*Exercise:* The expected answer is every line of the material, reproduced exactly.

*The data:*
__________________________________________________

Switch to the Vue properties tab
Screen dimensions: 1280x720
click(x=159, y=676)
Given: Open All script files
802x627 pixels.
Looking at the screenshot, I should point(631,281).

__________________________________________________

*Response area:*
Switch to the Vue properties tab
Screen dimensions: 1280x720
click(x=159, y=676)
Given: Open All script files
802x627 pixels.
Looking at the screenshot, I should point(631,281).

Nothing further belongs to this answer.